Collection entries —
___
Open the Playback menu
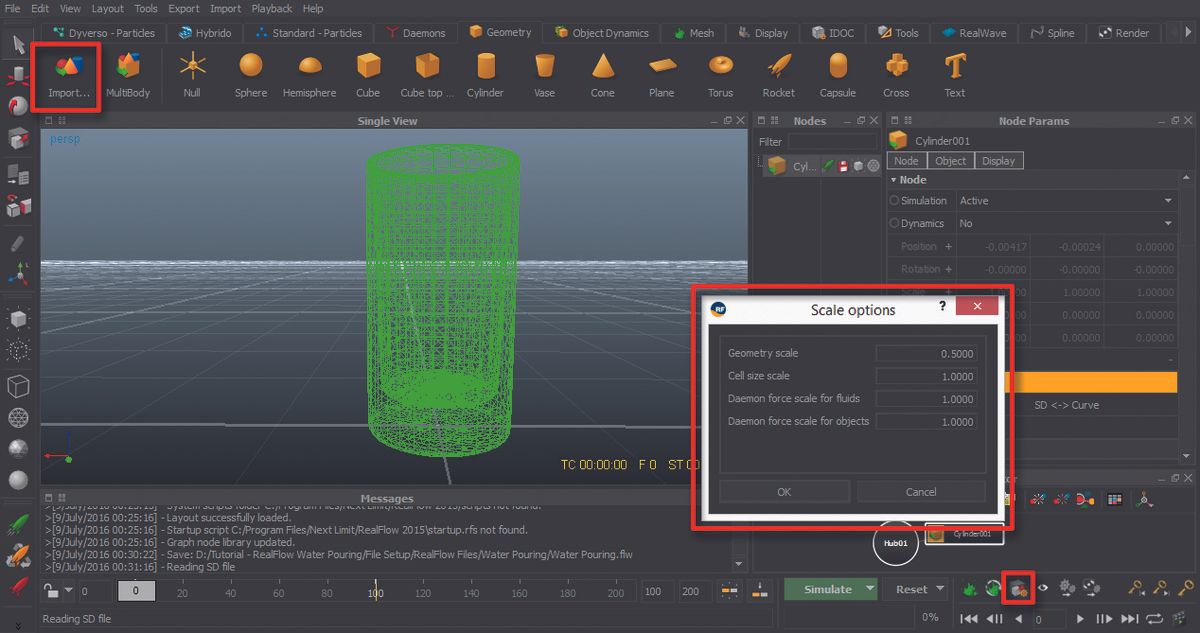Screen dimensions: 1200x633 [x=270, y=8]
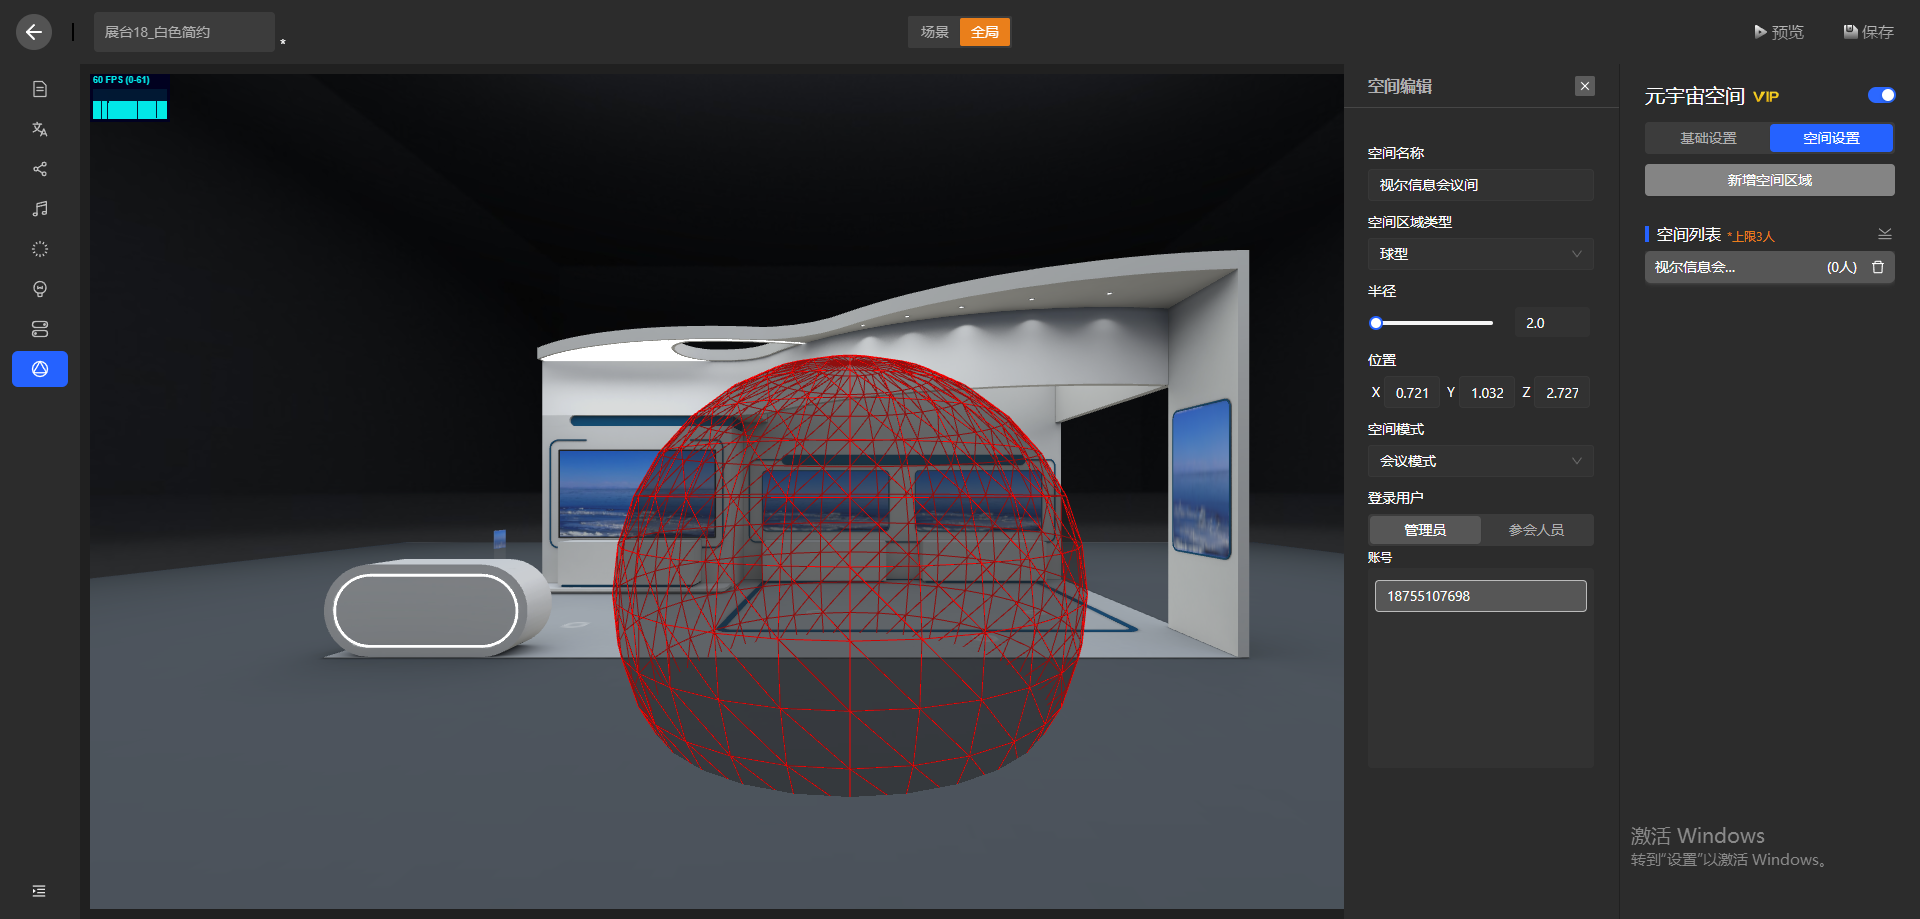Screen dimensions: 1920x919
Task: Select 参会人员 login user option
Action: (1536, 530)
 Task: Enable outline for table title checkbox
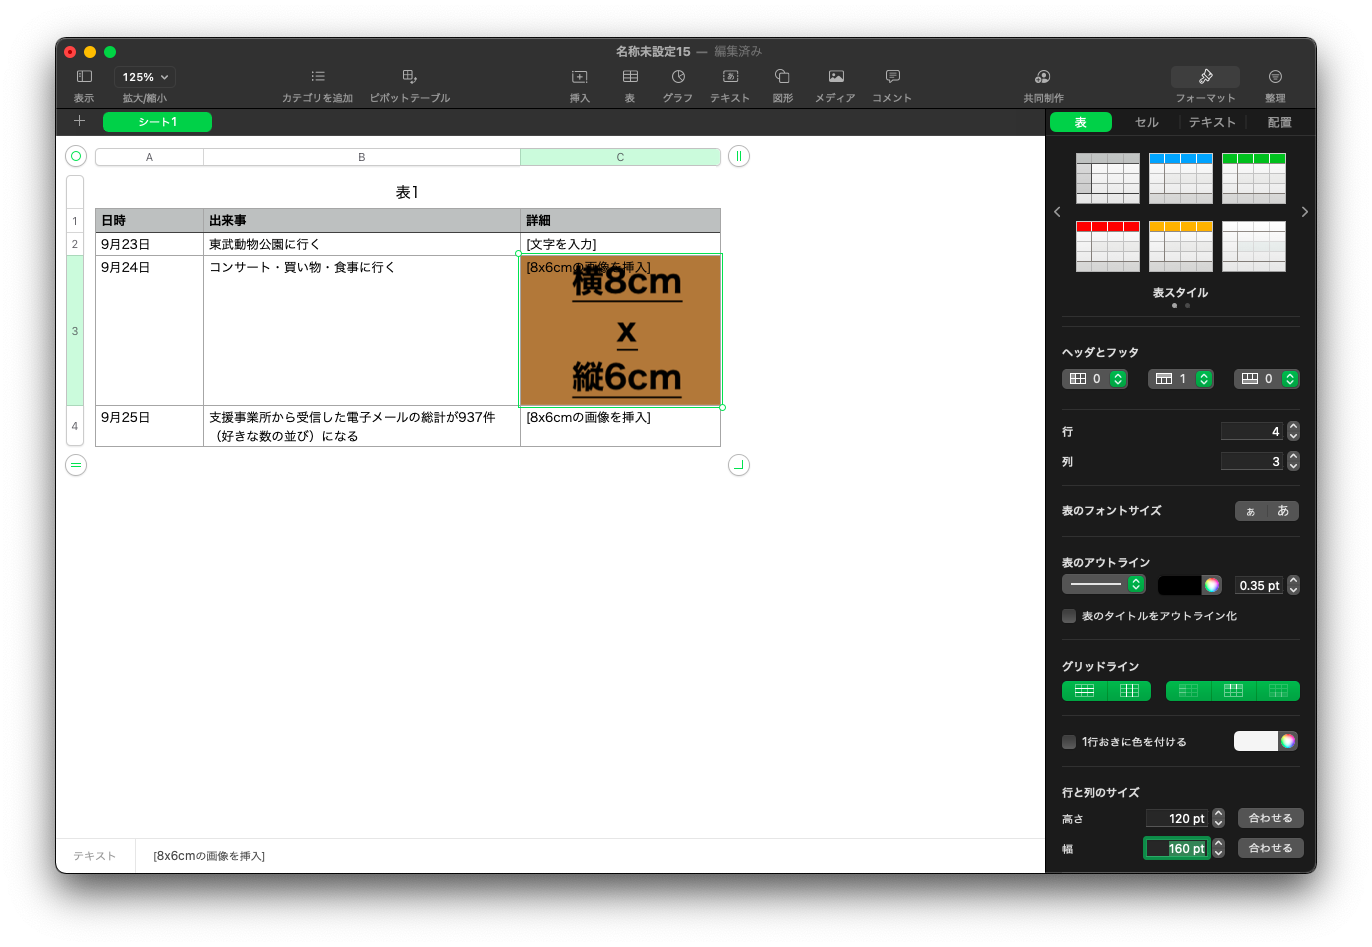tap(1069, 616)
___
The finished copy should match the data above word for word and contain no pictures.

Open the Playback menu
Screen dimensions: 1200x633 [x=270, y=8]
Screen dimensions: 1920x919
Task: Select 参会人员 login user option
Action: (1536, 530)
 Task: Enable outline for table title checkbox
tap(1069, 616)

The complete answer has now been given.